DOCUMENT EXTRACT:

^^^^

By David Iaconangelo | April 7, 2023

The Department of Energy is set to begin reviewing dozens of proposals to build the nation’s first “hubs” of low-carbon hydrogen, a critical step that could help determine how much the fuel cuts emissions and which companies benefit from its deployment.

Funded with $8 billion in the 2021 infrastructure law, the hubs are meant to demonstrate the production, storage, transport and consumption of “clean” hydrogen made with less than half the carbon emissions associated with natural gas-derived production of the fuel.

On Friday, DOE will stop accepting full proposals from hydrogen hub applicants, kicking off a review that will culminate in the first $6 billion to $7 billion of award announcements this fall. Many of the proposals are backed by state governments and industry coalitions that include oil and gas companies and renewable developers.

Under the infrastructure law, DOE is required to select a mix of hubs that use a variety of fuels in the production process, including renewables and fossil fuels. Six to 10 projects are expected to be selected this year.

Hydrogen advocates ultimately hope the competition will plant the seed of a broader clean industry, in tandem with the Inflation Reduction Act’s new tax credits for the fuel’s production. Yet DOE’s hydrogen hub process is facing tough questions, particularly on whether the fuel will really prove to be as cheap, clean and abundant as its backers say.

Nichole Saunders, a senior attorney at the Environmental Defense Fund, said the hydrogen hubs “will represent the U.S.’s first attempt at demonstrating what quote, unquote clean hydrogen might look like. So all eyes are watching. Both in the U.S. and globally,” she added.

Hydrogen is a focus for the Biden administration, which sees clean production of it as a must for achieving climate goals — especially for the decarbonization of manufacturing and other hard-to-electrify processes.

Federal subsidies are also an olive branch to the oil and gas industry. Administration officials like Energy Secretary Jennifer Granholm often describe clean hydrogen as a new business opportunity for oil and gas companies that would align with U.S. net zero goals. Natural gas companies are eager to blend hydrogen into existing pipelines.

The hubs’ designs are likely to draw intense scrutiny from environmentalists, emissions researchers and pipeline safety advocates, however. Many of those groups are wary that publicly funded hubs could still emit significant amounts of greenhouse gases, endanger residents when hydrogen is stored or transported, suck up scarce water resources, prolong the burning of natural gas, or release pollutants that exacerbate respiratory illness.

Federal watchdogs and House Republicans also are watching public spending on the hubs and developers’ ability to meet targets. DOE’s Office of Inspector General has questioned whether the department is ready to efficiently disburse billions of dollars for clean energy demonstrations while controlling for fraud and waste (Energywire, Aug. 22, 2022).

Some of the nation’s largest energy companies have sponsored research finding that the hydrogen hubs program may not blossom into a nationwide industry for the fuel — at least not without new forms of help from the federal government (Energywire, Feb. 9).

^^^^

DATA LISTING:
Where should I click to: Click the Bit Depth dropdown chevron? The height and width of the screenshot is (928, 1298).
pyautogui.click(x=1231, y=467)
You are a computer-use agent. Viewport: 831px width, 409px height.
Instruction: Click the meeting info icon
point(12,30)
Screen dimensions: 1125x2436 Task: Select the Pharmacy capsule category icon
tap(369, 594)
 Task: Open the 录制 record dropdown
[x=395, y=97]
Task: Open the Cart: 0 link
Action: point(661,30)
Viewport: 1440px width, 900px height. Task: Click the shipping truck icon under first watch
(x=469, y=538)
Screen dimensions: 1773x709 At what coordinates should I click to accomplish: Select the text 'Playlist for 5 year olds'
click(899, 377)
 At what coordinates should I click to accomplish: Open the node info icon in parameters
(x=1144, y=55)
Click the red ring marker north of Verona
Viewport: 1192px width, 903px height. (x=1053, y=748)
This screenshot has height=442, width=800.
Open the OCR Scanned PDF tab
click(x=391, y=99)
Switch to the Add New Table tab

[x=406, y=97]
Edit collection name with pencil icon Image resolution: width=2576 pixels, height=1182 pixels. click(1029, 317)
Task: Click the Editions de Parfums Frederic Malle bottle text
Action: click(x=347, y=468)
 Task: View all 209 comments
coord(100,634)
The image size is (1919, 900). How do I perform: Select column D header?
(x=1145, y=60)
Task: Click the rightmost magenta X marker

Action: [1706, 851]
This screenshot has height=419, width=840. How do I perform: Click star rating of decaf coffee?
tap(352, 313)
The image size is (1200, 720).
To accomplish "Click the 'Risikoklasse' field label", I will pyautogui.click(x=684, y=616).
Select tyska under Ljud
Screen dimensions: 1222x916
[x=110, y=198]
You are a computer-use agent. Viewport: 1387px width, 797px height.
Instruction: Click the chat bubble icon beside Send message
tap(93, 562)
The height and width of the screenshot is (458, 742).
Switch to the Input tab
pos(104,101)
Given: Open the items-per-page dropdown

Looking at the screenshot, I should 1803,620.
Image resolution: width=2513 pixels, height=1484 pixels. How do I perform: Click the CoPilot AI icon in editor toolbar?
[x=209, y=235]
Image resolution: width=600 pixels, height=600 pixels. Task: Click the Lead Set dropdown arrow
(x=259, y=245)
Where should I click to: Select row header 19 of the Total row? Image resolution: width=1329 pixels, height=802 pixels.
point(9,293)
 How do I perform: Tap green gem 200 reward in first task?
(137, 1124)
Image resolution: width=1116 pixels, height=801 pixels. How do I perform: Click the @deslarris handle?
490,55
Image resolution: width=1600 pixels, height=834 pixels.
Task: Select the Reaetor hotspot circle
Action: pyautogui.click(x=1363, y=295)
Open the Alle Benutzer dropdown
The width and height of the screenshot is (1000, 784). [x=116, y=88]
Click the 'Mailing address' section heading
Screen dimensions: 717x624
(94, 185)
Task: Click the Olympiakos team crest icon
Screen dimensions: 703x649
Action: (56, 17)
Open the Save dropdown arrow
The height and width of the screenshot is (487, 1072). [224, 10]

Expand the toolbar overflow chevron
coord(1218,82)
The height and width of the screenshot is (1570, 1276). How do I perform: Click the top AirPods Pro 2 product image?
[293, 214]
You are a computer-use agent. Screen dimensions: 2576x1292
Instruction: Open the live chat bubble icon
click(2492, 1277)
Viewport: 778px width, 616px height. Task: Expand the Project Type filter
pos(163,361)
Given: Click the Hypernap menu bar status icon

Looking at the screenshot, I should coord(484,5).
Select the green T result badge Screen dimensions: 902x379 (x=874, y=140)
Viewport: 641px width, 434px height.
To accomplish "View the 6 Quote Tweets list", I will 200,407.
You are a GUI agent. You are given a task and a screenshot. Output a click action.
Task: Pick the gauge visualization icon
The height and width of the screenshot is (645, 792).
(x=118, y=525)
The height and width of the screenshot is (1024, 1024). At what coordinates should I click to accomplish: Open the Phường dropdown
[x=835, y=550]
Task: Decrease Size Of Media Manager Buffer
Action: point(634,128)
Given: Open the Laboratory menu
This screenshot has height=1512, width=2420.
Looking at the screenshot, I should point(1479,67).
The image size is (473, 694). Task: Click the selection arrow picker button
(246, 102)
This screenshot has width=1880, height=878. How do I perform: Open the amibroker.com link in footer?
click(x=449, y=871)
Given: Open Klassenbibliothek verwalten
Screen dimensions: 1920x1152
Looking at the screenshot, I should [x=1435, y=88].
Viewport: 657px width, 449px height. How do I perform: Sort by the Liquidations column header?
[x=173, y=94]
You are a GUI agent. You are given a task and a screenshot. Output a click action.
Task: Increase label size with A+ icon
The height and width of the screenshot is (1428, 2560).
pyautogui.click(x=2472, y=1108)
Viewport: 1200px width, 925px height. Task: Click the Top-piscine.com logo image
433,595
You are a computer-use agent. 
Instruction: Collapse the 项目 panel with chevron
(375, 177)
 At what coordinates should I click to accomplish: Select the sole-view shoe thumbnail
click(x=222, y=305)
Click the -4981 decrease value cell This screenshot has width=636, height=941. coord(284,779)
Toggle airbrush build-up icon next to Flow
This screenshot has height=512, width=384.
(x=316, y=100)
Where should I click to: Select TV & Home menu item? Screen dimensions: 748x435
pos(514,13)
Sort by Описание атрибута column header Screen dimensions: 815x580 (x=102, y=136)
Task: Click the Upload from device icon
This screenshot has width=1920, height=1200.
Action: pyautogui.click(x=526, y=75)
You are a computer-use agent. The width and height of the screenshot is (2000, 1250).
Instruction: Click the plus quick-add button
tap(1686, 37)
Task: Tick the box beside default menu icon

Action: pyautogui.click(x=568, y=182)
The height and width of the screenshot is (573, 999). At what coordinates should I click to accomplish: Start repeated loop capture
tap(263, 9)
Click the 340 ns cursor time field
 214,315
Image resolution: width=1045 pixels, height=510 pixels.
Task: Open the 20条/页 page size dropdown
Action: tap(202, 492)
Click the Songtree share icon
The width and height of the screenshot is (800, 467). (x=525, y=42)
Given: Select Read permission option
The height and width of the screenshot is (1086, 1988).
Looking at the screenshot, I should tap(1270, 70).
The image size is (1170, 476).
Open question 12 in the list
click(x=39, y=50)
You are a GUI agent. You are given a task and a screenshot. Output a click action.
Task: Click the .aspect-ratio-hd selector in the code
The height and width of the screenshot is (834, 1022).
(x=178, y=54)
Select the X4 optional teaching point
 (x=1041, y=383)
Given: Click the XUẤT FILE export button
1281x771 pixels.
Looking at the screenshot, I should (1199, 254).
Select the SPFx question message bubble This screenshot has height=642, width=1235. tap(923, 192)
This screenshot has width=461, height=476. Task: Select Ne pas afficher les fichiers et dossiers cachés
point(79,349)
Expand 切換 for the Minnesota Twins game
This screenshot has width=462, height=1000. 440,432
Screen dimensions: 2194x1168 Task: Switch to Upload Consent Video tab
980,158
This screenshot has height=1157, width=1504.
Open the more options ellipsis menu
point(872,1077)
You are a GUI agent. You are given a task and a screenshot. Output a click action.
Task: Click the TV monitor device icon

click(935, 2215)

^^^^

PROBLEM DESCRIPTION:
Copy the hydrogen hubs article from "Hydrogen is a" to "other hard-to-electrify processes.", substituting "emissions targets" for "climate goals". The records have no connection to the hydrogen hubs article.

EXERCISE SOLUTION:
Hydrogen is a focus for the Biden administration, which sees clean production of it as a must for achieving emissions targets — especially for the decarbonization of manufacturing and other hard-to-electrify processes.